This one took me some time to digest, I admit. Snivelling rage gone and replaced by what? Lzzy Hale growing old, going pop and blues rock on me? For sure this is NOT what we expected from Halestorm for their newest, lengthily announced 2015 magic potion Into the Wild Life.
It looks like Halestorm tries to jump on to the mainstream train. Which would of course be much more alluring money-wise than anything else that the band could generate screaming about outside, off the beaten track. But then, they do this mainstream thing Halestorm style, which is reassuring. Meaning with a lot of energy and thumping about.

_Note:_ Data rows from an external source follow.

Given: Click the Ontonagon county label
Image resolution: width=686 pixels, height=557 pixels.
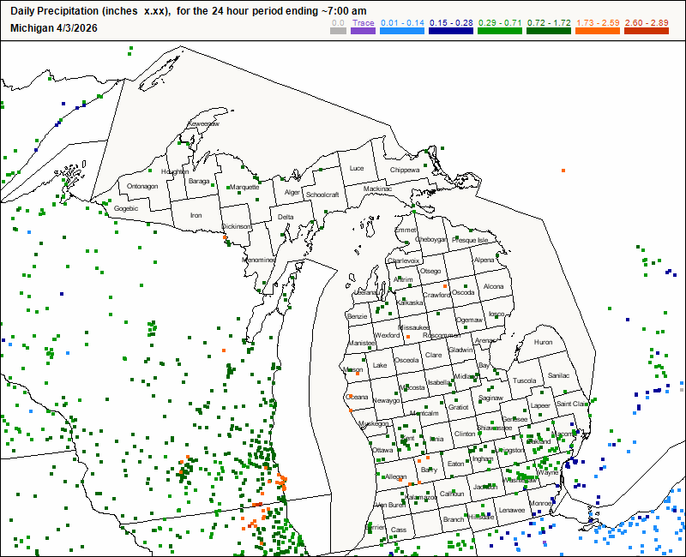Looking at the screenshot, I should tap(142, 186).
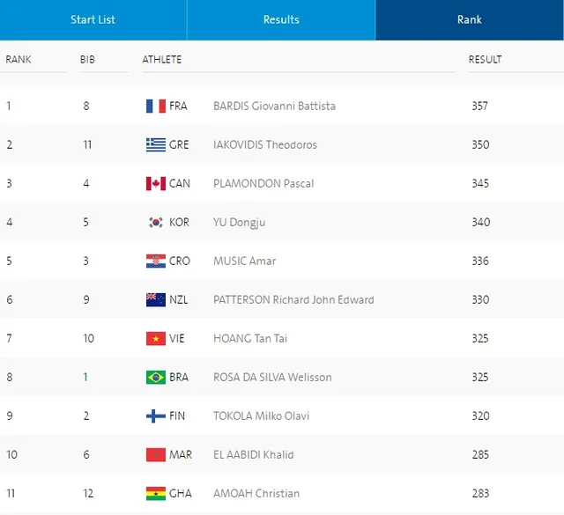
Task: Click the RANK column header
Action: pos(19,60)
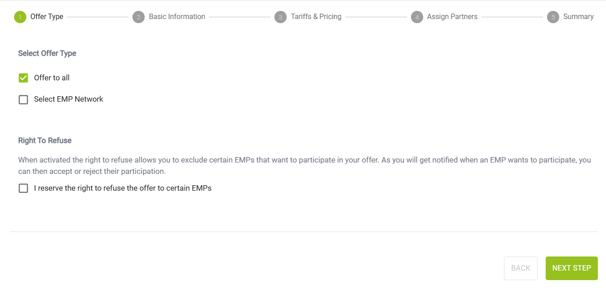606x296 pixels.
Task: Switch to the Assign Partners step label
Action: pos(452,17)
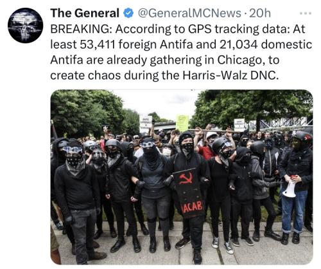This screenshot has width=321, height=269.
Task: Click the red ACAB lettering on shield
Action: [x=193, y=207]
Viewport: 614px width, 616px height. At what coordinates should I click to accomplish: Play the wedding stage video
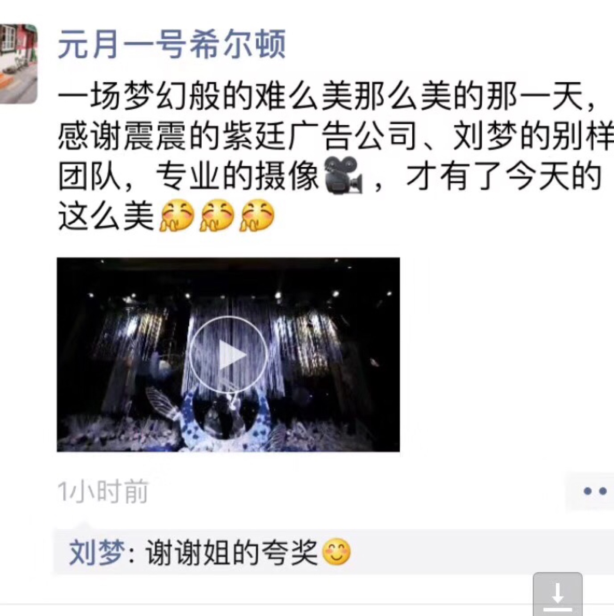(229, 355)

The change in style to the last album The Strange Case of… from their 2009 self-named record Halestorm was something I still could fathom easily. A softer side from Lzzy together with her usual rage. Cool. But on Into The Wild Life it kind of goes full-blown bluesy R’n’B, metal style on you. A more blues rock ’70s style of music, much less direct. Kind of reminds me of Alex Hepburn in a sense or the swagger of bands that were dominating the Hard Rock and Heavy Metal stages way back in time. But much more aggressive Lzzy in there of course than these guys would ever have mustered, true to her style. And what calmed me down was the parental advisory on the album cover. Not all lost, I thought – big laughter.
And then talking about ’70s: What the hell are these awful keyboard interludes doing in some of these tracks? Good grief! The one in What Sober Couldn’t Say just makes me grind my teeth. Some of that new style stuff has gone totally haywire and I don’t get it.
You have to wait a very long time to see some real old Lzzy appearing again – until Mayhem to be precise, with a friggin’ solo to top. The next one in this department is Apocalyptic (this one has a short, but stellar solo in it too). And the screamer I like it Heavy – the last, but for sure not the least. This last one put a smile on my face. Rough lyrics, scratchy hard rock and all – love it. Even the (somewhat debatable) gospel style end piece is well executed. Good one!
But the beginning is totally new in terms of trademark style! Mixing Hard Rock with more poppy, bluesy stuff. Again with the evil ’70s keyboard grinding in the background. Scream has good rhythm in there and is rocky to the point of getting interesting. I am the Fire and Amen are of the same vein, albeit we do see some of the old Lzzy peeking quickly around the corner. The song taking on steam towards the end, big time. Dear Daughter is the only track that is kind of softer reminiscent to the last album. It speaks about an imaginary daughter, spoken by a – what? – motherly presence.
Well, this is still Halestorm, but a much more mainstream by designe. Evil tongues could call it a whitewashed piece of music. Riff heavy, but very pop and blues rock of the R’n’B pork rib kind at times.
Into The Wild Life is also the most interesting one in terms of flavors and tastes of different kinds. Friends of the old style are gonna hate this one with a capital H. And I am not sure that the band is quite certain where this all goes. But by and large it is a well-rounded album – even if I would call it more of an experimental record than anything else. Scratchy, noisy and with some of the old stuff still included.
One of the main setbacks of Into the Wild Life is indeed that it is banking on old, very old values. We all kind of heard those variations before, whilst the band tried to give their tune the sound and feel of something typical Halestorm. Admittedly, other bands do this too, but they steal better and adapt it to their styles more convincingly. Still a good album, though, which I am gonna continue to listen to. Ways to go on this new road you are traveling now, guys. But tons of potential still available!